W pour WASSON Michael
Bonjour
En octobre 2019, j’ai eu le plaisir d’accueillir Béatrice Machet sur la 7e édition du festival Vo/Vf Traduire le Monde, à Gif-sur-Yvette. Elle venait présenter De l’autre côté du chagrin, anthologie de poétesses amérindiennes, éd. Wallada, 2018 (entretien à écouter sur www.festivalvo-vf.com /Accueil / Les Podcasts de la 7e édition / Poésie amérindienne). Peu après cette anthologie sortait Autoportrait aux siècles souillés, de Michael WASSON, éd. des lisières, que Béatrice Machet avait aussi traduit.
Michael Wasson est nimíipuu, c’est-à-dire Nez percé. Il a grandi sur une réserve, dans l’Idaho (États-Unis).
AUTOPORTRAIT SOUS FORME D’OS COLLECTÉS
(RÉJOUISSEZ-VOUS, RÉJOUISSEZ-VOUS !)
(après la mise en vente aux enchères des restes humains & des objets indigènes à Paris)

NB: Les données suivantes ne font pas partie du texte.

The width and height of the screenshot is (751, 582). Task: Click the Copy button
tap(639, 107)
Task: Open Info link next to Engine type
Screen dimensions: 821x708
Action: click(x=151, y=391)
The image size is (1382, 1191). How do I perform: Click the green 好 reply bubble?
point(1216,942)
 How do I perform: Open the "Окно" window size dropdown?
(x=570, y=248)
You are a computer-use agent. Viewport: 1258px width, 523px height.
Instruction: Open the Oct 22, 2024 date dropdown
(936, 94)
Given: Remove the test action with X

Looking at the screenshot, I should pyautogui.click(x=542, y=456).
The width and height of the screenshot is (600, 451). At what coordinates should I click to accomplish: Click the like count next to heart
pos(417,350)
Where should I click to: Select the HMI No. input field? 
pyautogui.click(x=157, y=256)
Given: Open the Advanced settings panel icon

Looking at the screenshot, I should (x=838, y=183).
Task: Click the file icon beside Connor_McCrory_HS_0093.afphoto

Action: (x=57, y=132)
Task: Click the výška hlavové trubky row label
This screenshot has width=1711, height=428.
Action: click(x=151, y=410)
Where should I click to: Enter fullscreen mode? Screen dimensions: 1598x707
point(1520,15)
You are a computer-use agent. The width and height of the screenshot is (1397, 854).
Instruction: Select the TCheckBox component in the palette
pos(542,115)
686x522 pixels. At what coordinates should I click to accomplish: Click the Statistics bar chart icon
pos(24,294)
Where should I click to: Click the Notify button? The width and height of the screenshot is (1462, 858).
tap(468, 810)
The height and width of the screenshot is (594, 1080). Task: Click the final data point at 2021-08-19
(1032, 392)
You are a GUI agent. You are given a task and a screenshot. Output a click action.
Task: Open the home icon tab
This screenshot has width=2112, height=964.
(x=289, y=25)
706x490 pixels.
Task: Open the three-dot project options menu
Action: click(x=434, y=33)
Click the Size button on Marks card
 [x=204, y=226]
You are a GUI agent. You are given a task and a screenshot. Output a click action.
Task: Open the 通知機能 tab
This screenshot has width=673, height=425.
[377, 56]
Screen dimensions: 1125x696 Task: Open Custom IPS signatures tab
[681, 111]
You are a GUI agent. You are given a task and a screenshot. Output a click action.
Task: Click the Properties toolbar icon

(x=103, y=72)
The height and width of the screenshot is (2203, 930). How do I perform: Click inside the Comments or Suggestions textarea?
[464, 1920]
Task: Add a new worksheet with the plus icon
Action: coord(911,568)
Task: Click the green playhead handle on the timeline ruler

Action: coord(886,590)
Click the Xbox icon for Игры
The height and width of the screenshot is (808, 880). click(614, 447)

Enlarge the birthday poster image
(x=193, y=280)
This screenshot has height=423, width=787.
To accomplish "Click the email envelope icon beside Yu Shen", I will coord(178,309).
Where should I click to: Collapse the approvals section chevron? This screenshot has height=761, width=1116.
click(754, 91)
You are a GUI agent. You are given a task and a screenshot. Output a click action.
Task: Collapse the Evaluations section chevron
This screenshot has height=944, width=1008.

Car il y a une médaille d’honneur bien polie
qui brille suspendue dans ma poitrine telle un autre
cœur humain immobilisé : car mon corps
est étendu ici et vous attend dans des champs
brisés par des mains ayant la même forme que
des éclats d’obus : car j’apprends
à me lever de nouveau
uniquement pourvu d’os nettoyés : elles chantent réjouissez-vous
réjouissez-vous les cages thoraciques rendues paisibles de notre
bien-aimée nation : car le massacre consiste seulement
en une série de photographies décolorées, des archives
de neige & rien d‘autre : mère, dis-moi,
de quoi te souviens-tu de la main d’un autre homme
qui fouille de nuit dans ta gorge
tel un gant gelé : c’était chaud
comment ? Était-ce celui avec les mots d’un dieu
perlés au-dessus de ses lèvres comme gouttes de sueur ? Car
le blessé est quelqu’un de touché
& de pénétré par l’arme à laquelle nous donnons forme
dans nos empreintes digitales : peu importe combien détruits
ou doux : nous retournons au champ
enveloppés dans ce nom de
dieu : réjouissez-vous réjouissez-vous, disent les os
de la main qui réclament le poids de la mémoire :
car je suis une décennie : un siècle
de soif bouche ouverte
même quand la neige continue de tomber ̶
& tombe en la traversant :
In Autoportrait aux siècles souillés, éd. des lisières, 2018
Les poèmes de Michael Wasson sont ancrés dans un contexte culturel bien particulier au sein d’un cadre historique génocidaire et de colonisation sans précédent, dont l’ampleur dépasse tout ce qui a été perpétué dans le monde par la suite.
L’éclairante préface à Autoportrait aux siècles souillés, due à la poète et traductrice Béatrice Machet, permet d’aborder la situation passée et présente des peuples amérindiens mais aussi d’entrer dans la poésie de Michael Wasson.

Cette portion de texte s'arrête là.